*Task item:*
The answer must consist only of the lines from the line with "The image size is (1400, 855)." to the line with "Task: Set Media", both included, exactly as they stand below.

*Source records:*
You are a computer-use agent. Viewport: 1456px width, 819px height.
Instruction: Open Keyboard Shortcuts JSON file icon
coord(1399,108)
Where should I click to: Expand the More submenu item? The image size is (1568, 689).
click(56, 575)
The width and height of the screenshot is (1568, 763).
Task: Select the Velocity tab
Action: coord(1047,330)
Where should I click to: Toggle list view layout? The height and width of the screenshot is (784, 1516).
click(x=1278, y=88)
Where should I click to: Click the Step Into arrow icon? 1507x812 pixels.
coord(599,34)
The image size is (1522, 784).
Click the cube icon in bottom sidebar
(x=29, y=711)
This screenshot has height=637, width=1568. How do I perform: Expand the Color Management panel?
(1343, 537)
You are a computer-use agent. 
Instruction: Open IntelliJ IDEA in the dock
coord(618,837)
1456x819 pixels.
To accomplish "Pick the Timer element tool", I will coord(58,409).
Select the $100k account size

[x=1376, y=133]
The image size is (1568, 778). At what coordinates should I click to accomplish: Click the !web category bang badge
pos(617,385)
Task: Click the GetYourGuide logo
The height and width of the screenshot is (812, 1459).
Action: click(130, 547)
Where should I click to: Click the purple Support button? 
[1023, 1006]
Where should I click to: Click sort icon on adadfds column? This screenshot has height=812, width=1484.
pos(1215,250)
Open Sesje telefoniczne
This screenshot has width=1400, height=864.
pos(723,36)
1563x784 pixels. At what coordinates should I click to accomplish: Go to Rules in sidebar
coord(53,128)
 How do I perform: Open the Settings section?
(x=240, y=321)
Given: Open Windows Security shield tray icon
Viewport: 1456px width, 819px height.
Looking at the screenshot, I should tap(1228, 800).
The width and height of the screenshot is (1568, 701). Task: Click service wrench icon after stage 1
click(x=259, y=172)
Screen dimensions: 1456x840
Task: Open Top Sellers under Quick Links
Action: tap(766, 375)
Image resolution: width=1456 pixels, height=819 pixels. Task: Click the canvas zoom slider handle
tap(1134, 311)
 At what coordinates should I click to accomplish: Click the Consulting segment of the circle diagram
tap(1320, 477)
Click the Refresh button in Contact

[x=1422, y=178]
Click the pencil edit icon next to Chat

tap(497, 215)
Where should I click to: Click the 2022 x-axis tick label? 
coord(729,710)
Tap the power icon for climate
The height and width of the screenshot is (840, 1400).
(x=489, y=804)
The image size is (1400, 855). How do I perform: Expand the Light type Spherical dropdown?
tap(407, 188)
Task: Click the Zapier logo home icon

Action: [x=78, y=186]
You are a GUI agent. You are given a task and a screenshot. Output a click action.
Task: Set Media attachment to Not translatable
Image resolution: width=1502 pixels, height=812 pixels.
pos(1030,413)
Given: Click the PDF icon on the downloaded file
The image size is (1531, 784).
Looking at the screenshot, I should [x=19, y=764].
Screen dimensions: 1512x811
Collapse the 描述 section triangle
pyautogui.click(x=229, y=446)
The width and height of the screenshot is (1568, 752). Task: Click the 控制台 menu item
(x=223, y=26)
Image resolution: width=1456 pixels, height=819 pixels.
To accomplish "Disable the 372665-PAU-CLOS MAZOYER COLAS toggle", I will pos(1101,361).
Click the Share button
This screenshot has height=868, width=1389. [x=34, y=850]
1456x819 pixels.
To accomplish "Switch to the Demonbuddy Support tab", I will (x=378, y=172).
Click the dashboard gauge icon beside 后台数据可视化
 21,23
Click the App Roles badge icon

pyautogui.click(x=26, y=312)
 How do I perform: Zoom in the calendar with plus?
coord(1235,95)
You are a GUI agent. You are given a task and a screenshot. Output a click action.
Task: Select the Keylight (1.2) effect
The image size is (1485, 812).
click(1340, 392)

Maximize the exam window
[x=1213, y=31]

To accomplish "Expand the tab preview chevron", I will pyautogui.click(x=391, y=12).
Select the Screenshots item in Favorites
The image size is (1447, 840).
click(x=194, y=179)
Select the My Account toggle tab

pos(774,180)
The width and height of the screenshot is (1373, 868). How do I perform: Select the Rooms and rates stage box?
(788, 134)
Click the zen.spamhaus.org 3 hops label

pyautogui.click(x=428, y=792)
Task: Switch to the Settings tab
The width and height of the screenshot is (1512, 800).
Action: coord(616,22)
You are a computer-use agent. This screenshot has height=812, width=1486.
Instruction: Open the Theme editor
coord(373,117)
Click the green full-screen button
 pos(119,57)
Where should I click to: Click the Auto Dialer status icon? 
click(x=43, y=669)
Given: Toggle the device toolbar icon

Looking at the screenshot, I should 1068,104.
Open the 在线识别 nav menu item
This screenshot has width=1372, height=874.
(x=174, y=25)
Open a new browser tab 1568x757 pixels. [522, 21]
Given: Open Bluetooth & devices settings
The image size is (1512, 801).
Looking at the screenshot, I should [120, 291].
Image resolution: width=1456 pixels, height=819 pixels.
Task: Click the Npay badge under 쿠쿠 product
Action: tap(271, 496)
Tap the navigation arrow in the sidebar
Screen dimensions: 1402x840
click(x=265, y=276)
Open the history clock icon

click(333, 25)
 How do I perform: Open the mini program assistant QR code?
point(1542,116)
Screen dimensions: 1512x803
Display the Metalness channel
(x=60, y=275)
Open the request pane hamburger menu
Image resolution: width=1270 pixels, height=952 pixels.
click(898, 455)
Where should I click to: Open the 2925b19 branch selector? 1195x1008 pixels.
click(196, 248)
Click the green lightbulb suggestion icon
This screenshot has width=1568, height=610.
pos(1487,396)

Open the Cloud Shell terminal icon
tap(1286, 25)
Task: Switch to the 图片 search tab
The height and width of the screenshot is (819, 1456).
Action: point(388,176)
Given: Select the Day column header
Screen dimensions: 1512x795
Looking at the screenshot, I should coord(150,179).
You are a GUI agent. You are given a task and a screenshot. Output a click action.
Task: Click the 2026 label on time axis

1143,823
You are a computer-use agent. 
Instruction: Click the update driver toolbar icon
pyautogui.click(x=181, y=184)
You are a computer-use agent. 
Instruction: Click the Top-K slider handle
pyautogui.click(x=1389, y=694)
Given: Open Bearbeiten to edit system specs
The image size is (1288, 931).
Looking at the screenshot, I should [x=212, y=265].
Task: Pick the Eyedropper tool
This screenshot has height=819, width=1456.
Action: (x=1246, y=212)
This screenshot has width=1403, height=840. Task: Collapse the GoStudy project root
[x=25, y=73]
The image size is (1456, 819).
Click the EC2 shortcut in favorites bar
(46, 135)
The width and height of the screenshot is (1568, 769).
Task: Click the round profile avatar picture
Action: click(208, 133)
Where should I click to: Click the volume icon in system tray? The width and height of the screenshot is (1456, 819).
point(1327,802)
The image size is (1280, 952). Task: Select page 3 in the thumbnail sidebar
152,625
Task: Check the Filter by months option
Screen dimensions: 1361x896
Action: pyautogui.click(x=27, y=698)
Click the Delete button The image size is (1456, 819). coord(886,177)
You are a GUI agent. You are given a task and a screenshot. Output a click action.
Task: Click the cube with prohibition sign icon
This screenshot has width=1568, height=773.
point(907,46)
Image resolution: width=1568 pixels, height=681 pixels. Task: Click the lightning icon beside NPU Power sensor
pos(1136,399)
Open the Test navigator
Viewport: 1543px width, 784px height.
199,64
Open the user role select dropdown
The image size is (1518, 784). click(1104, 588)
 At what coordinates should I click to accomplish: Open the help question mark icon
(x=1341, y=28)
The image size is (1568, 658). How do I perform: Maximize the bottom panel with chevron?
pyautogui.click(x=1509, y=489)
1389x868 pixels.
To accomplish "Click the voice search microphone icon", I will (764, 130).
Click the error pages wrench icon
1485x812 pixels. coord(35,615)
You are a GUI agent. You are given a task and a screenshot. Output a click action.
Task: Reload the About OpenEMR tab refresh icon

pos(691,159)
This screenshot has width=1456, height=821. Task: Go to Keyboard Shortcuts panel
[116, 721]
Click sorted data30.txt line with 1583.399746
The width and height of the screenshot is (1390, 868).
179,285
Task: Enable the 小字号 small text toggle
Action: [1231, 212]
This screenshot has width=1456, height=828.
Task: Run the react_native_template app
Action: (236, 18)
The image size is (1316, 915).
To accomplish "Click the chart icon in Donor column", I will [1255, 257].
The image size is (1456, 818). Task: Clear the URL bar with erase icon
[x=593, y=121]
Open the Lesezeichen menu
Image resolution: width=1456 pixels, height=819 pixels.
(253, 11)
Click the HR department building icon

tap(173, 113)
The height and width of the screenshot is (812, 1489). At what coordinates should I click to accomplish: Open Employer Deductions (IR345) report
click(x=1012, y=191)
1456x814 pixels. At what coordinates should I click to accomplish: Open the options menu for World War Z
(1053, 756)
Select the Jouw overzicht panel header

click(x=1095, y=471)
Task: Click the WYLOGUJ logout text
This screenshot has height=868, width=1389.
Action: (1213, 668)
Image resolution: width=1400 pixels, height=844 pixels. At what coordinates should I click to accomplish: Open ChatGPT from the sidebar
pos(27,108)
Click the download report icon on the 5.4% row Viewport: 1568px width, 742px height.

*Task response:*
The image size is (1400, 855). How do I perform: Expand the Light type Spherical dropdown?
tap(407, 188)
Task: Click the Zapier logo home icon

Action: [x=78, y=186]
You are a GUI agent. You are given a task and a screenshot. Output a click action.
Task: Set Media attachment to Not translatable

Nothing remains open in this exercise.